Did that question surprise you? For some people, it will perhaps be an incendiary one. Some might react with disbelief. For others, their reaction will be a nod of recognition. Because the truth of it is that we all work for racist organisations that form a system and society that is inherently racist. If you were surprised by my question, it is likely that you think of racism in terms of individual incidents of discrimination – bumps in a largely level road. However, once you start to survey the road and add up all the bumps, it might start to dawn on you that the road is far from level and there is nothing for it but to call it a bumpy road. And for those who understood my opening question, this is what I mean when I say that we all work for racist organisations, in that The King’s Fund and others form a part of a greater whole that is systemically racist.

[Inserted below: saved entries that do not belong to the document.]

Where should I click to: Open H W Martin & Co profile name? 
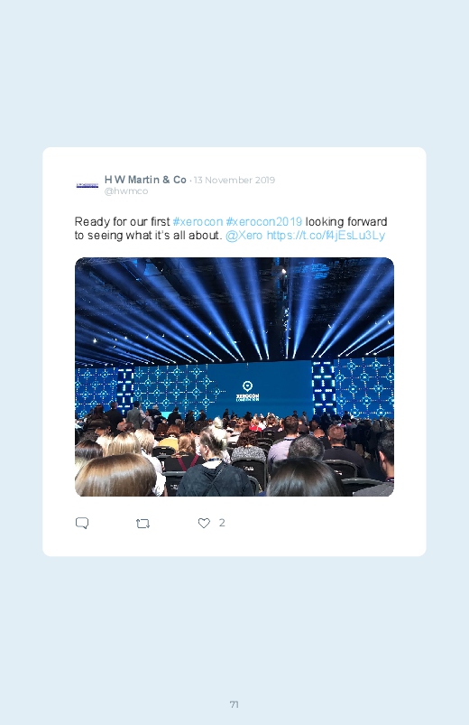145,180
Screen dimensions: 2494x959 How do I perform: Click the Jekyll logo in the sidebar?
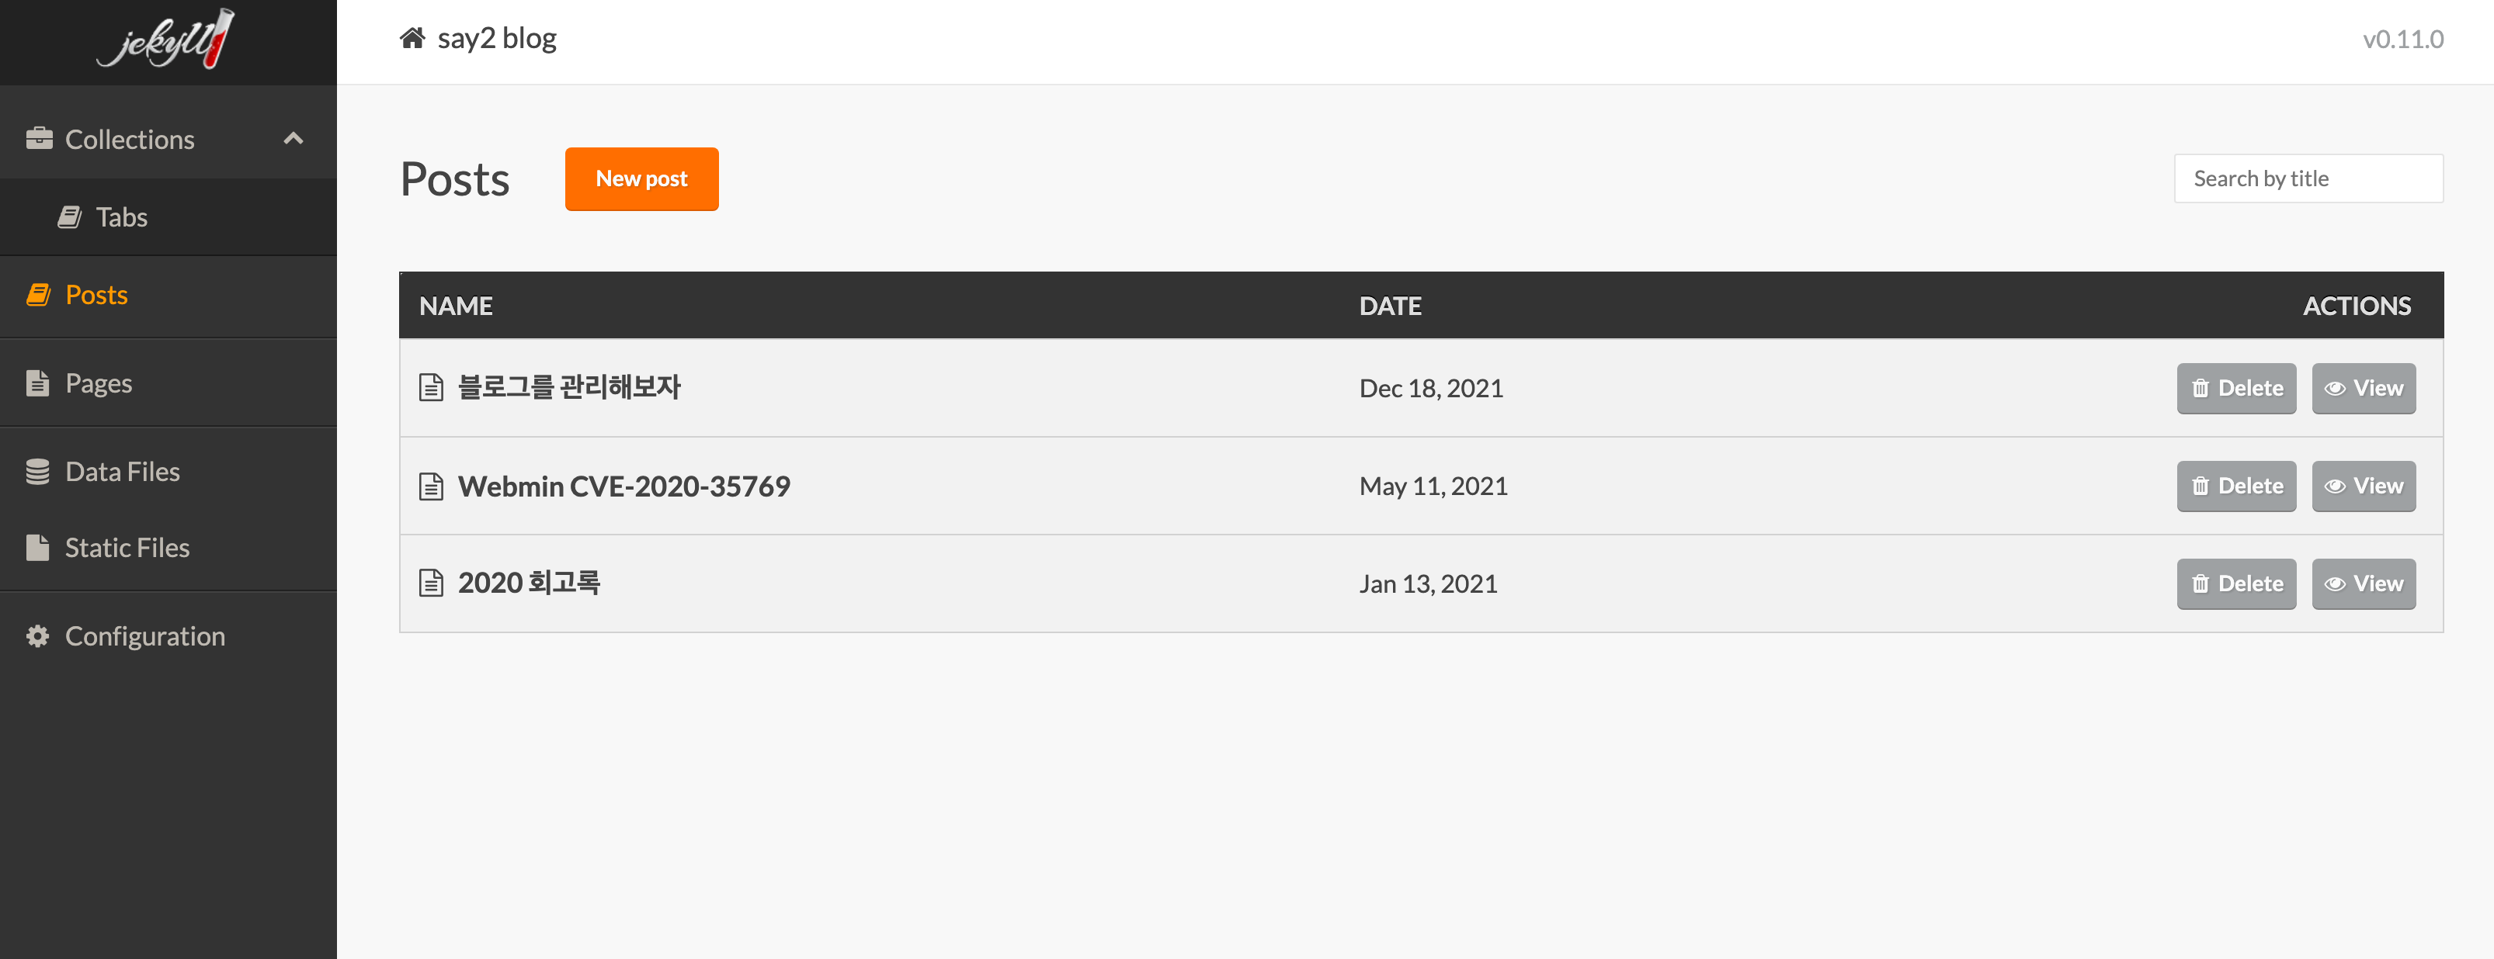click(x=167, y=41)
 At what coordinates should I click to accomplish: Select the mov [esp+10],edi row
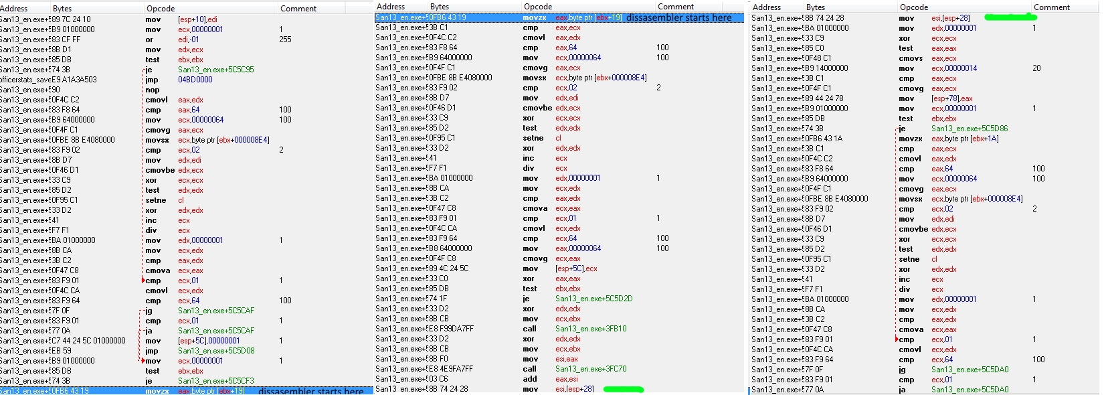[197, 19]
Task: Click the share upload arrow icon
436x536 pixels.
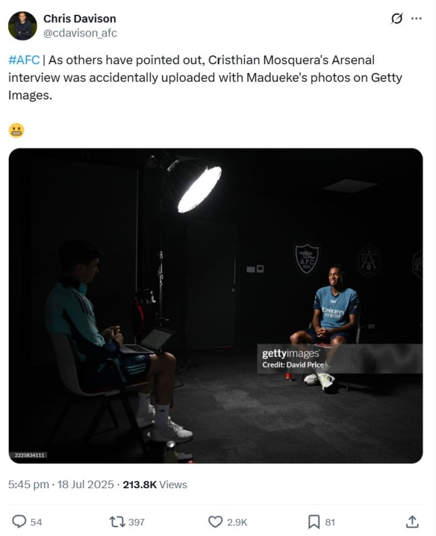Action: [x=412, y=521]
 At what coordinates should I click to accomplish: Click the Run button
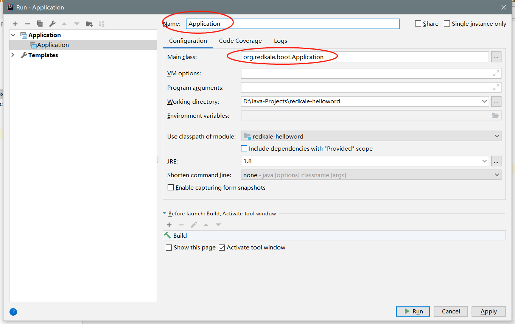413,311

Part of your surprise might also be because the Fund has not recently been publicly and actively engaged in this debate. Within the Fund, over the past two years, we have been engaged in the difficult and messy business of trying to become a more diverse and inclusive organisation. We know that if you are from an ethnic minority group, you have to work harder at being shortlisted during recruitment and that there is significant ethnic pay gap. We know that even in a diverse organisation such as the NHS, the top is not representative of the whole or the community that it serves. Part of our efforts to become a more diverse and inclusive organisation means that we need to accept our role in being complicit in many processes and standards that represent an uneven playing field.

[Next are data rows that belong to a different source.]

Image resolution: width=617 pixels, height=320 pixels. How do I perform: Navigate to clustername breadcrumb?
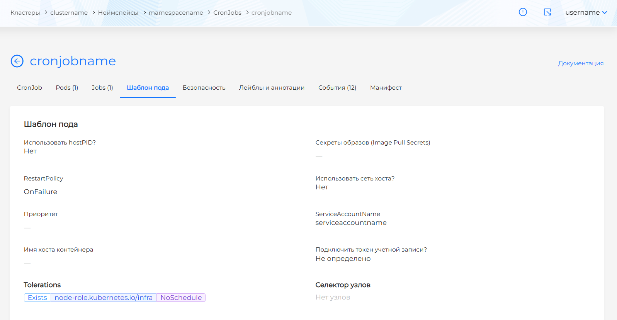(69, 13)
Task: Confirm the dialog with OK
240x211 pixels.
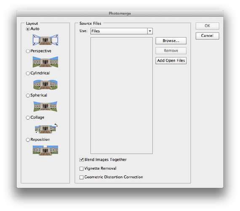Action: point(208,26)
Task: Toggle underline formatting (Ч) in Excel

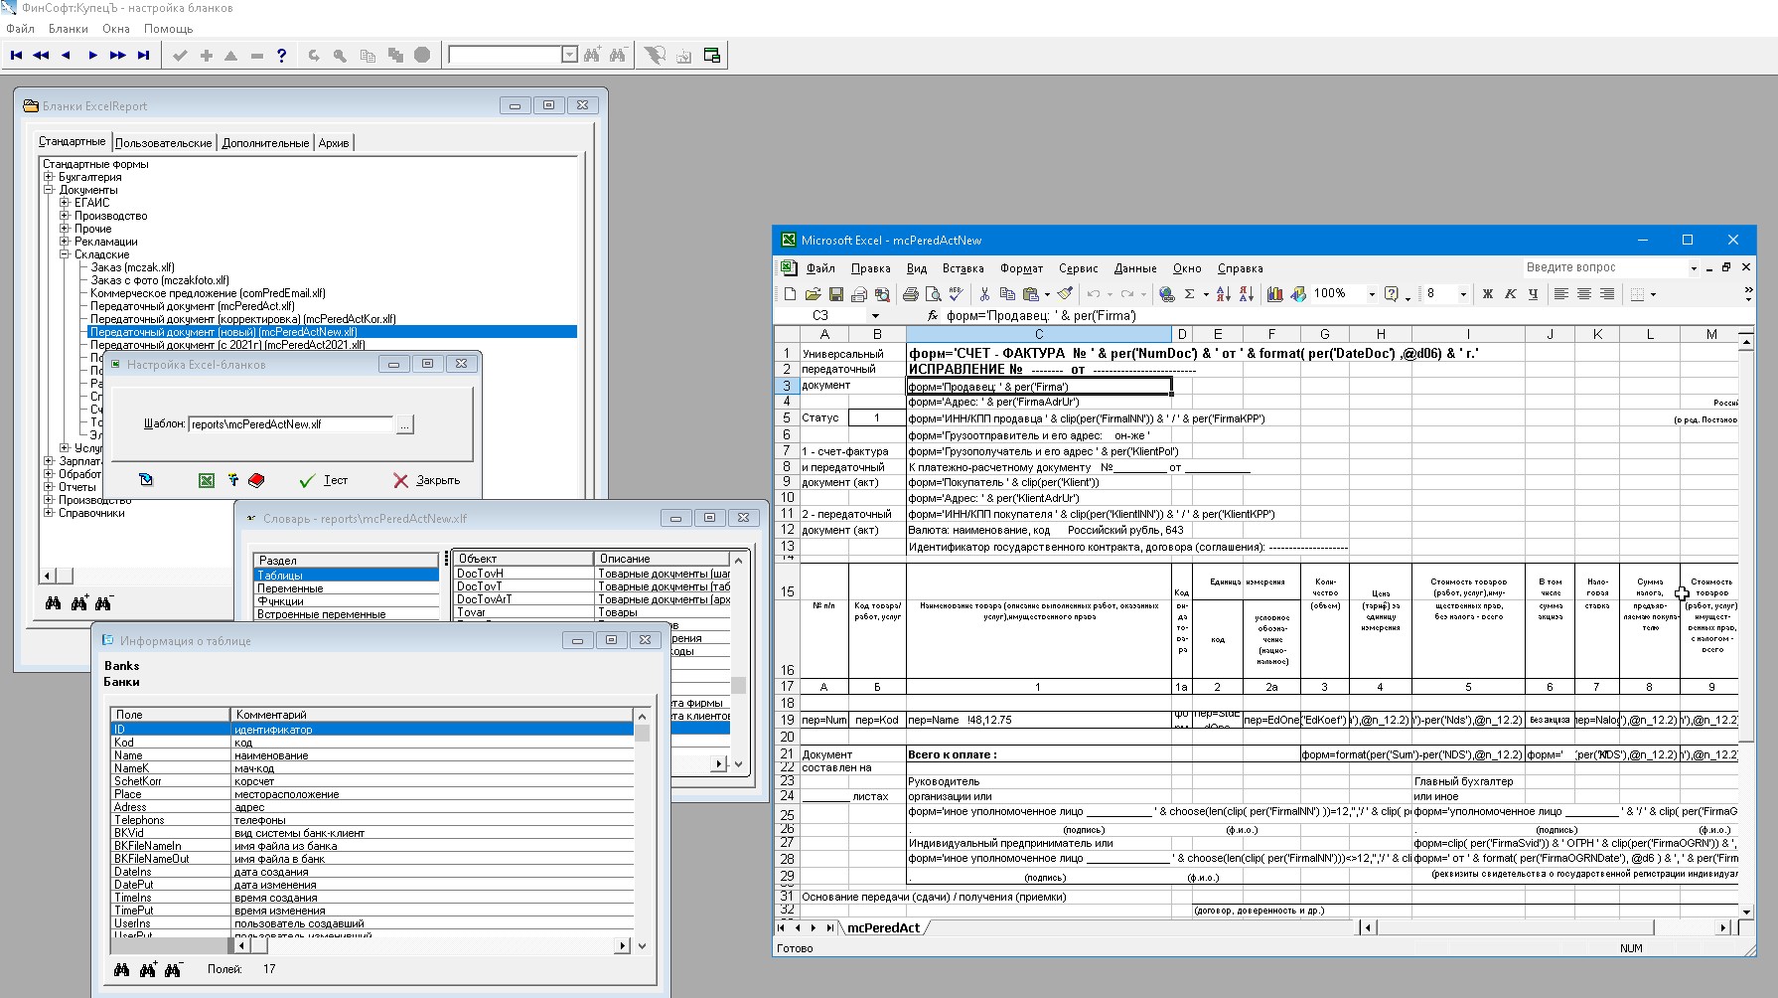Action: click(1533, 294)
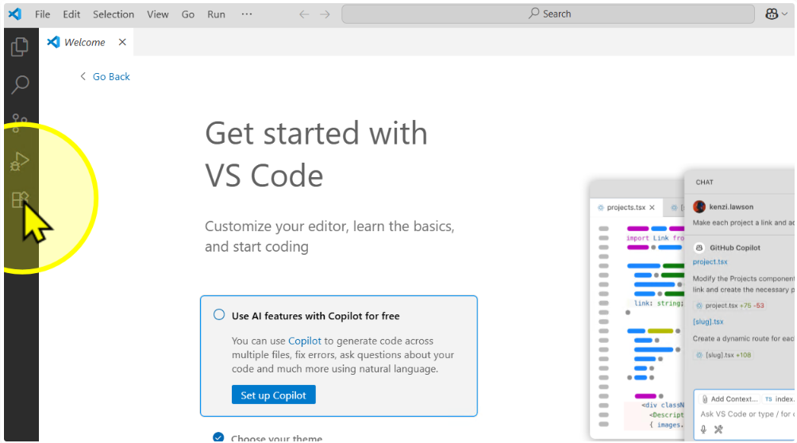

Over the past year we have been called out for our lack of diversity – in our public profile, in our choice of speakers at events and on our podcast. Earlier this year, we published data that starkly illustrates the lack of ethnic diversity in our organisation, particularly at senior levels. Being transparent about our own problem is just one of many ways in which we are tackling our own lack of diversity. Of course, ‘diversity’ is wider than race, and this blog could just as easily speak to the disadvantages that women, those with caring responsibilities, LGBT+ people or those with disabilities or impairments face. However, in our own work at the Fund, we are starting by focusing on gender and race. We have embarked on a mentoring programme, where more junior members of staff from underrepresented groups mentor our senior leaders. We have changed our recruitment practices in an effort to correct our own unconscious biases. We’ve also set targets for representation, both within our own organisation and for our work.

That was the easy part, relatively speaking. The hardest part is changing our culture, attitude and understanding on diversity and inclusion. Anyone who is involved in organisational change of any kind will know that it’s complicated, difficult and frustrating. It is doubly so when we talk about behaviours that are dissonant with how we perceive ourselves. Ask anyone at The King’s Fund and they’ll tell you that many of the staff have progressive views and believe in equality. Not particularly surprising, especially for a charitable organisation based in the heart of London working to improve health care.

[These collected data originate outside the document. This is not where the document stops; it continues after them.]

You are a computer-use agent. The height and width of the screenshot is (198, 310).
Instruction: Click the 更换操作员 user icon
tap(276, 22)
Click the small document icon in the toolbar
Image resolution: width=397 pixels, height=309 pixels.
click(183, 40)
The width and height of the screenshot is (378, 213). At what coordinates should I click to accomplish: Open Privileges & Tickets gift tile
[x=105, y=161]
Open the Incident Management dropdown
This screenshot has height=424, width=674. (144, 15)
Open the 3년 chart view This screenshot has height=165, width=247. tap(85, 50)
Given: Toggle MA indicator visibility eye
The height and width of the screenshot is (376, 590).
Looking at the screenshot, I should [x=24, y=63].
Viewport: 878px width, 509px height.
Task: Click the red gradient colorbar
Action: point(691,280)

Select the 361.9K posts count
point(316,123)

However, in an organisation in which only 18 per cent of the staff are people of colour, cultural change is tough because it means asking people to fundamentally upend and question their understanding of the world. We’re asking people to understand that there are different lenses through which the world can be seen and that there is great divergence between our lived experiences. But asking this of people doesn’t make them ‘bad’ or cast aspersions on their moral character. It just means that our society is structured so that people of colour have a dual understanding of what it is to be ‘other’, through their everyday lived experience, and also ‘white, middle-class, straight, male and able-bodied’ because everything around us assumes that this is the universal experience.

There are myriad other challenges facing us in our ambition to become a more diverse organisation. We work within a system that faces similar issues, and this has been highlighted by the work of Roger Kline and the recent findings from NHS Confederation’s research on the diversity of chairs and non-executive directors on NHS boards. Our stated ambition on diversity and inclusion is to draw ‘from the widest possible pool of talent’ and to select ‘on merit and on the values we share as an organisation’. In practice, our own progress on diversifying our workforce is hampered by the fact that we are operating within a non-diverse system. But our work in this area should not be impeded by the fact that the landscape is dominated by ‘snowy white peaks’. Much of our policy work explicitly looks at how the health and care landscape should look and this should also be reflected in our approach on diversity and inclusion.